Un successo che si è confermato grazie ad un forte crescendo di affluenza nelle ultime settimane. Un dato molto significativo è quello delle visite guidate, richiestissime e molto apprezzate

ROVIGO – Sono stati 25.000 i visitatori di Tina Modotti. L’opera, mostra a cura di Riccardo Costantini, promossa da Fondazione Cariparo, in collaborazione con Comune di Rovigo, Accademia dei Concordi e Cinemazero, prodotta da Dario Cimorelli editore e sostenuta da Intesa Sanpaolo.

Un successo che si è confermato grazie ad un forte crescendo di affluenza nelle ultime settimane: 2.000 visitatori nella settimana dall’8 al 14 gennaio, 2.800 nella settimana dal 15 al 21 e infine in quest’ultima 3.400. Ben 900 i visitatori di sabato e 1.000 quelli di domenica, ultimo giorno di apertura.

Un dato molto significativo è quello delle visite guidate, richiestissime e molto apprezzate. Molti hanno dimostrato di conoscere o comunque di essere incuriositi dal personaggio di Tina Modotti, ma di conoscere meno la sua attività di grande interprete della fotografia. Da qui la richiesta di visite guidate che contribuissero ad approfondire l’artista.

I giudizi del pubblico hanno convintamente affiancato quelli, unanimi, degli specialisti e dei media: quella di Palazzo Roverella è certamente la più importante ed organica mostra sino ad oggi organizzata in Italia sulla grande fotografa.

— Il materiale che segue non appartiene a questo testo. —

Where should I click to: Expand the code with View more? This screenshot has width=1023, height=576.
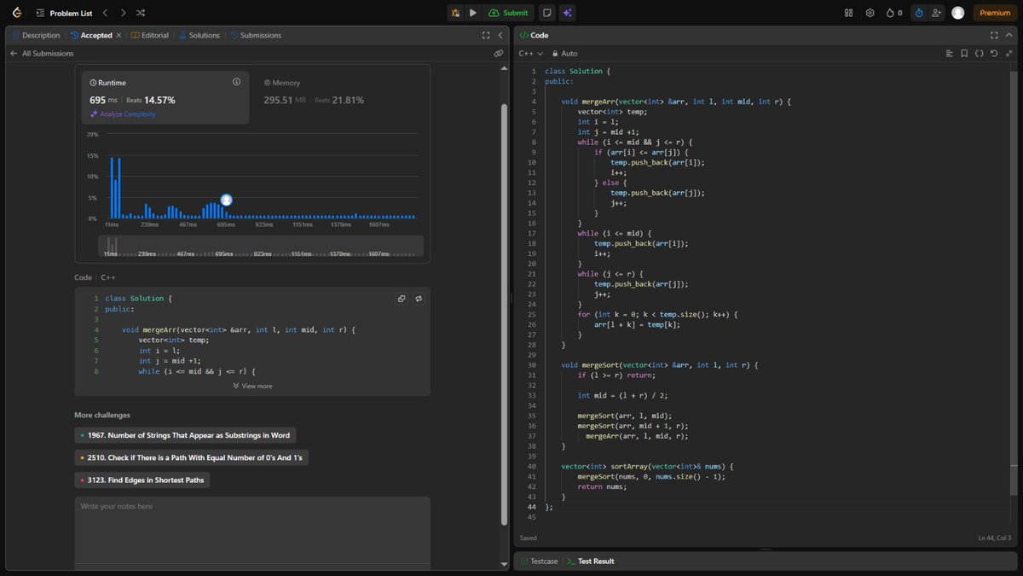pyautogui.click(x=251, y=385)
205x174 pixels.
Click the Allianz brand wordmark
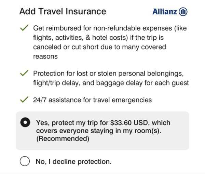click(x=165, y=12)
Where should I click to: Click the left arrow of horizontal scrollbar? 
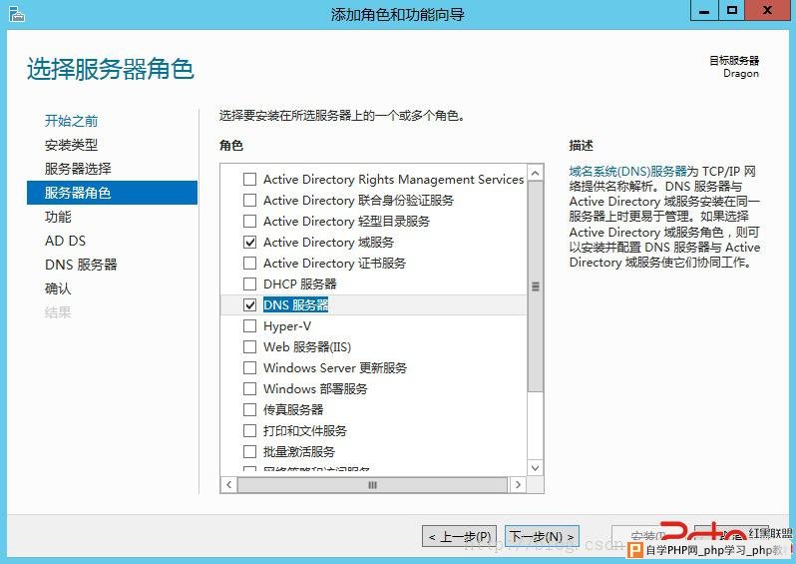tap(229, 485)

Come è ormai una tendenza consolidata per le grandi mostre rodigine, il bacino di provenienza del pubblico va ben oltre i territori limitrofi. A conferma di come le proposte espositive del Roverella siano “attenzionate” a livello nazionale. Naturalmente il numero maggiore di visitatori è concentrato, oltre che nella provincia di Rovigo, nelle province più vicine, Padova, Ferrara e Bologna tra le prime. Ma flussi di rilievo provengono anche dal vicentino, dal veneziano e dal resto del Veneto. La friulanità della Modotti ha portato a Rovigo anche un significativo numero di visitatori da quella regione.

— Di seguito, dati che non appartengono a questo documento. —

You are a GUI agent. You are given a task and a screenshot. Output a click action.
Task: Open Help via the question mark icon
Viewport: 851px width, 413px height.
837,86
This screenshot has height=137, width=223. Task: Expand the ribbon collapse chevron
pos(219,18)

La fotografia mostra di riuscire ad attrarre un pubblico più giovane rispetto a quello delle mostre d’arte. E la mostra appena conclusasi ha confermato questo trend.

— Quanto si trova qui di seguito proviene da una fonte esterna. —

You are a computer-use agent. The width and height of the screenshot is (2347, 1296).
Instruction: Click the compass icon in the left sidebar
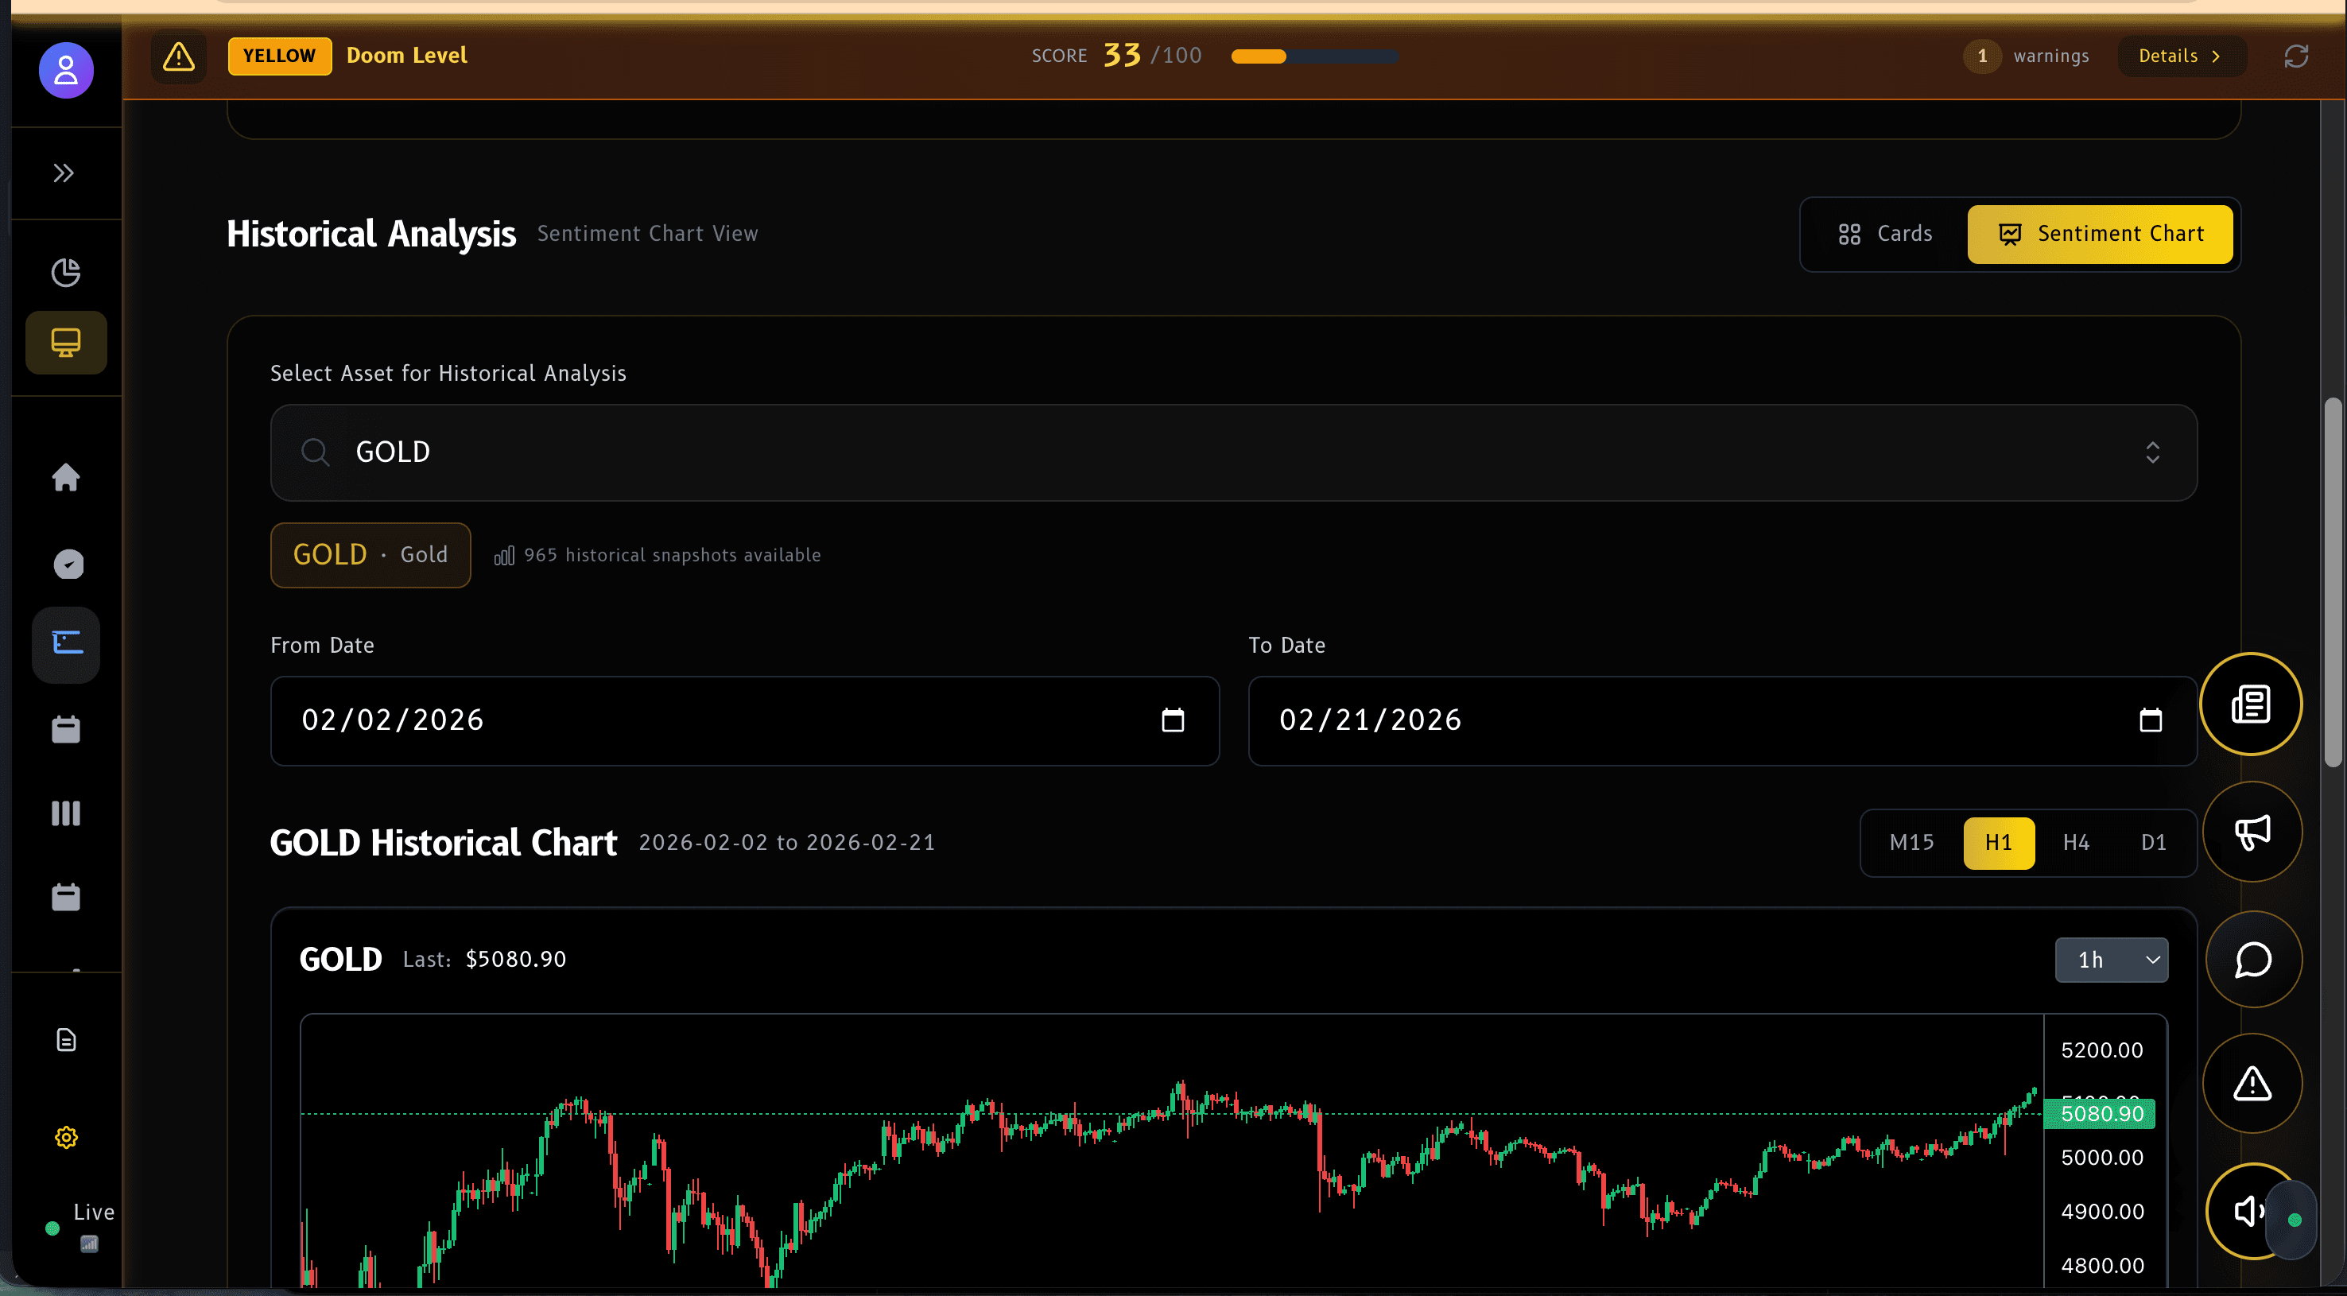(x=67, y=564)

Salutata Tina Modotti, il Roverella diventerà immediatamente cantiere di allestimento della prossima grande mostra promossa da Fondazione Cariparo con Comune e Accademia dei Concordi. L’appuntamento, attesissimo, è con uno dei più popolari artisti europei della Belle Epoque, Toulouse-Lautrec.

La grande retrospettiva a lui dedicata aprirà i battenti il 23 febbraio e si potrà ammirare sino al 30 giugno.

Le prenotazioni di gruppi e singoli sono già molte e in veloce crescendo. Sembrano esserci tutti i presupposti per un grande successo.